On August 19, 2019, Plaintiff initiated this action by filing a Complaint. (Doc. 1). In the Complaint, Plaintiff alleges that “[t]he ALJ in this case was not properly appointed under the Constitution.” (Doc. 1). As relief, Plaintiff requests “a judgment for such relief as may be proper, including costs and attorney's fees”. Id.

On October 24, 2019, the Commissioner filed an Answer. (Doc. 10). In the Answer, the Commissioner maintains that the decision holding that Plaintiff is not entitled to disability insurance benefits was made in accordance with the law and regulations and is supported by substantial evidence. (Doc. 10, ¶ 9). Along with her Answer, the Commissioner filed a certified transcript of the administrative record. (Doc. 11).

After Plaintiff's case was fully briefed, I issued a Report & Recommendation, recommending that Plaintiff's case be remanded to the Social Security Administration pursuant to sentence four of 42 U.S.C. § 405(g) with instructions that Plaintiff receive a new administrative hearing before a constitutionally appointed ALJ other an ALJ Tranguch or ALJ Hardiman because those ALJs were not properly appointed at the time they ruled on Plaintiff's application. (Doc. 23); see also Lucia v. S.E.C., 138 S.Ct. 2044 (2018) and Cirko ex rel. Cirko v. Comm'r of Soc. Sec., 948 F.3d 148 (3d Cir. 2020). On May 29, 2020, United States District Judge Jennifer Wilson issued an Order adopting my recommendation. (Doc. 24).

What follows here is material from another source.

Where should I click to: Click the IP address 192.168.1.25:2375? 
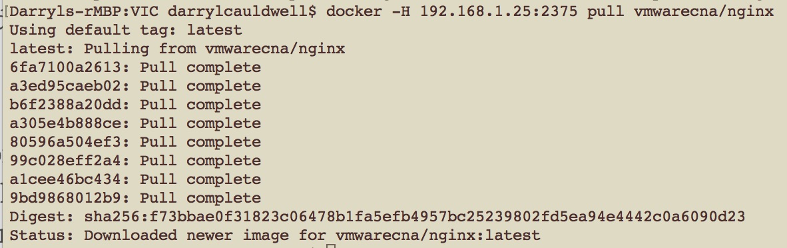coord(499,11)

On August 6, 2020, Plaintiff filed a Motion requesting the award of attorney fees under the Equal Access to Justice Act (hereinafter “EAJA”), 28 U.S.C. § 2412. (Doc. 26). Along with her Motion, Plaintiff filed a “Statement of Attorney Time Expended” (Doc. 26-1). Plaintiff requests an award of $10,094.00 (49.0 hours billed at an hourly rate of $206.00 per hour). (Doc. 26).

On August 18, 2020, the Commissioner filed a Response. (Doc. 27). The Commissioner argues that Plaintiff is not entitled to any attorney fees under the EAJA because the Commissioner's position in opposing Plaintiff's appeal of the ALJ decision was substantially justified. (Doc. 27).

On August 25, 2020, Plaintiff filed a Reply. (Doc. 29).

On September 18, 2020, Plaintiff's Motion for attorney fees was referred to me for resolution. (Doc. 29).

B. Background On the Social Security Administration's Response to Lucia

The legal questions now at issue in this Social Security Appeal are rooted in a case that arose out of an enforcement action initiated by the Securities and Exchange Commission against an investment company, and its owner Raymond Lucia. The task of presiding over this S.E.C. action was delegated to Cameron Elliot (hereinafter “ALJ Elliot”), one of its five Administrative Law Judges. Following a hearing, ALJ Elliot concluded that Lucia had violated the law, and he issued a decision imposing sanctions. On administrative appeal to the Commission itself, Lucia argued that the hearing presided over by ALJ Elliot, and by extension the decision ALJ Elliot issued, were invalid because ALJ Elliot was an officer of the United States subject to the Appointments Clause and had not been properly appointed. Eventually, this case reached the United States Supreme Court. In 2018, the Supreme Court decided the SEC's ALJs are subject to the Appointments Clause, that ALJ Elliot had not been properly appointed at the time he issued a decision on Lucia's case, and that the only remedy for that error is that “another ALJ (or the Commission itself) must hold a new hearing to which Lucia is entitled.” Lucia v. S.E.C., 138 S.Ct. 2044, 2055 (2018). It is the Supreme Court's holding in that case, and the Social Security Administration's response to it, that will guide the Court's evaluation of Plaintiff's pending request for attorney fees.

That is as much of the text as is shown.